(What to work on)
From the entries that follow, copy each line in which "computer" appears.

Source records
- - - - -

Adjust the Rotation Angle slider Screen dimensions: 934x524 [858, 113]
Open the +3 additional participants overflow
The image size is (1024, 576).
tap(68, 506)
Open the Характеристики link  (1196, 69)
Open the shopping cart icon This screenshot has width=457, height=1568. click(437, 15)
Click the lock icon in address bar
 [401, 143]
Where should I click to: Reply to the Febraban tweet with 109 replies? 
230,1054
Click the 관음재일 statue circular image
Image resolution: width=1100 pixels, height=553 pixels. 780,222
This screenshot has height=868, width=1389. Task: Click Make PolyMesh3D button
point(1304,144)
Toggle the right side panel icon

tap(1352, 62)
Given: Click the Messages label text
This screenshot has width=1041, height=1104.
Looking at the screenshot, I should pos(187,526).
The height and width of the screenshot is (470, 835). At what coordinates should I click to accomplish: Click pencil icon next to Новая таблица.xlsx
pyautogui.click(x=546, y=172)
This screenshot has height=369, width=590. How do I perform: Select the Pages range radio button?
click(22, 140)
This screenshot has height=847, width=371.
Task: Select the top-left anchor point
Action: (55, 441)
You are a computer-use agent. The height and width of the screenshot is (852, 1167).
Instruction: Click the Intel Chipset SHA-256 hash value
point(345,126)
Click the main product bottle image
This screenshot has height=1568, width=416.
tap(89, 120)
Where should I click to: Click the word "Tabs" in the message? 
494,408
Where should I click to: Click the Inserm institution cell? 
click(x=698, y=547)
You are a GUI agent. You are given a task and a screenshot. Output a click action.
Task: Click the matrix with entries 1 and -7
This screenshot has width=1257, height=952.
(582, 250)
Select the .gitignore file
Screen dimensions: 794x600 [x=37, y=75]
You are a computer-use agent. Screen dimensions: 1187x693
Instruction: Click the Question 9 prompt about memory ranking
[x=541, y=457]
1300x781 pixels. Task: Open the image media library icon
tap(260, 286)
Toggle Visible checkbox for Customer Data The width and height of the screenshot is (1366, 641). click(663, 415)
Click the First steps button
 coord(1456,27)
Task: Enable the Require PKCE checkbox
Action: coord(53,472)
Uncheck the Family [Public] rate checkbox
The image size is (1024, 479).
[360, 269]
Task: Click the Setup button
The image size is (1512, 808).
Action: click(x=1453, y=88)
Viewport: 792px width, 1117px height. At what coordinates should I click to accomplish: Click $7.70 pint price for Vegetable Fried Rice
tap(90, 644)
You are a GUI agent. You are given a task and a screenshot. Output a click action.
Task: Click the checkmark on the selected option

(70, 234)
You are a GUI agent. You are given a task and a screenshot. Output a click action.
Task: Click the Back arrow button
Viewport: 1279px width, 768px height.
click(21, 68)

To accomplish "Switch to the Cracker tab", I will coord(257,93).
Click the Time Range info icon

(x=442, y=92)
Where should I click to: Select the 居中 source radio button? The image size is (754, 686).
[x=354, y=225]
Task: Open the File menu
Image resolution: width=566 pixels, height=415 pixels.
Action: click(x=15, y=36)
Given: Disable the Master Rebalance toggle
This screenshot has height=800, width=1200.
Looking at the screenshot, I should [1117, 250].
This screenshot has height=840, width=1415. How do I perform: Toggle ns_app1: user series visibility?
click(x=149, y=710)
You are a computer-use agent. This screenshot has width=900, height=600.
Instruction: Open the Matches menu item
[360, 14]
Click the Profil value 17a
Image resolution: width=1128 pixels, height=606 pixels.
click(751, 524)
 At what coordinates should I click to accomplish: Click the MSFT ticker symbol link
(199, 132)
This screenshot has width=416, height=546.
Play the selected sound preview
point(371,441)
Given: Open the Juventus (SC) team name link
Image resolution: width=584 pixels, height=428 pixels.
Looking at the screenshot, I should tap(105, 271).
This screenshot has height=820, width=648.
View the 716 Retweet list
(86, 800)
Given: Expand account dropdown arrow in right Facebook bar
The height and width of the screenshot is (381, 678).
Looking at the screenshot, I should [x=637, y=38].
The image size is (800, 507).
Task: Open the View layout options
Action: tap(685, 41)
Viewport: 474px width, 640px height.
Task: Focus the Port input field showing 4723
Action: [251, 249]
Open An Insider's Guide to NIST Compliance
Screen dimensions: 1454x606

- - - - -

(Response below)
You are a computer-use agent. The height and width of the screenshot is (852, 1167).
You are a computer-use agent. Screen dimensions: 1187x693
You are a computer-use agent. This screenshot has width=900, height=600.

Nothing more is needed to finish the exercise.